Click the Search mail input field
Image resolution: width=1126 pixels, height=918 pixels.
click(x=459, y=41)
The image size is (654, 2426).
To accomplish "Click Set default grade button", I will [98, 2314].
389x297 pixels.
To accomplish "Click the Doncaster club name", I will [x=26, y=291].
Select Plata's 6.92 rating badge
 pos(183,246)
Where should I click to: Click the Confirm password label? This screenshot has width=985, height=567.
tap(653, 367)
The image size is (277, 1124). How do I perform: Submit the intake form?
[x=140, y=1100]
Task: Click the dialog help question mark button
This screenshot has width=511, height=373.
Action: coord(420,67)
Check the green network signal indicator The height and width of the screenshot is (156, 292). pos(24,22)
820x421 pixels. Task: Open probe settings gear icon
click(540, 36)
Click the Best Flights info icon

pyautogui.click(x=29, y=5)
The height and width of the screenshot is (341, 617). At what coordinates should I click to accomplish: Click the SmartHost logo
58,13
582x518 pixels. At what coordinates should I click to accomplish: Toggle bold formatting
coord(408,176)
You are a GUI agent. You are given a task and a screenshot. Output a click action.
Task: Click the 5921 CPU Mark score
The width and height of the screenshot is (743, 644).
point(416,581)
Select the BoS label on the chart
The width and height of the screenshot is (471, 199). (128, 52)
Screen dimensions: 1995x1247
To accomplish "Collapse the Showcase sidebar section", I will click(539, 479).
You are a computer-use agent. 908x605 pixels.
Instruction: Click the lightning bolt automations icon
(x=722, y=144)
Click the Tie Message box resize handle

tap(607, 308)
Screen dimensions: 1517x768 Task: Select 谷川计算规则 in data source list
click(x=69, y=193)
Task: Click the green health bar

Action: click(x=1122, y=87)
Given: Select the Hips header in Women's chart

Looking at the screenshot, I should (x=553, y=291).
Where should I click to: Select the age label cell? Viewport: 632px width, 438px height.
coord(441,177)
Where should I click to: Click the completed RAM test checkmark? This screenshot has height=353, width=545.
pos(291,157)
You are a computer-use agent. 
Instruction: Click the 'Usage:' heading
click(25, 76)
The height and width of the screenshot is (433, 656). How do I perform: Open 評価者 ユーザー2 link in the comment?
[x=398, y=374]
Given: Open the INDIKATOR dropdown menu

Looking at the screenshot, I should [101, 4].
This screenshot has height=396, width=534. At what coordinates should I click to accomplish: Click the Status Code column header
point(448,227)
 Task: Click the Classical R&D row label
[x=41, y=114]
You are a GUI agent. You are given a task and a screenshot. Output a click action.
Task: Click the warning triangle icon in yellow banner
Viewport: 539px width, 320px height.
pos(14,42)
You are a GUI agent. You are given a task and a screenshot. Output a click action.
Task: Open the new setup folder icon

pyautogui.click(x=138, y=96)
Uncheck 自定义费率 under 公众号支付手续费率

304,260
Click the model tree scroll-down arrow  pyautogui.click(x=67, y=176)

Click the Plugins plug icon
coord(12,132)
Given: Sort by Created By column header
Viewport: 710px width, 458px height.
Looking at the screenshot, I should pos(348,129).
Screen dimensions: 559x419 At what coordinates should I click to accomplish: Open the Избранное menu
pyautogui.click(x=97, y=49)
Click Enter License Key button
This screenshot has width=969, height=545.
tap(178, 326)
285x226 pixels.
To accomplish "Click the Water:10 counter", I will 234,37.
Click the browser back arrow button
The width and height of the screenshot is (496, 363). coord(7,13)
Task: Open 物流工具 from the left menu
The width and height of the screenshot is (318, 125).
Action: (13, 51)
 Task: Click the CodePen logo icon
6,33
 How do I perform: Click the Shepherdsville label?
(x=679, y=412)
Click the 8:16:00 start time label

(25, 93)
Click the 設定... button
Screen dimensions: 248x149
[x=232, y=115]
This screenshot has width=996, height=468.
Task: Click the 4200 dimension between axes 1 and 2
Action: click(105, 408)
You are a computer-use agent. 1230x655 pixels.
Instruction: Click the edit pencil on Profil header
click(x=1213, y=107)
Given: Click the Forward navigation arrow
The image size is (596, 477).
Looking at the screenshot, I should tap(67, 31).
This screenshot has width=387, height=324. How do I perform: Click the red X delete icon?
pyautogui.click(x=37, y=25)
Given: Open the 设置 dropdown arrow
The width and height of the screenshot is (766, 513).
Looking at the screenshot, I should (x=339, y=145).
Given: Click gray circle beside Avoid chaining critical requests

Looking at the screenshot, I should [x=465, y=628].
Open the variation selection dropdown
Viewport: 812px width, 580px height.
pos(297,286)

> [WHAT YOU HAVE TO DO] How many lines in the rows above contain the string "pyautogui"? Reply with the number alone.

> [TASK SOLUTION] 5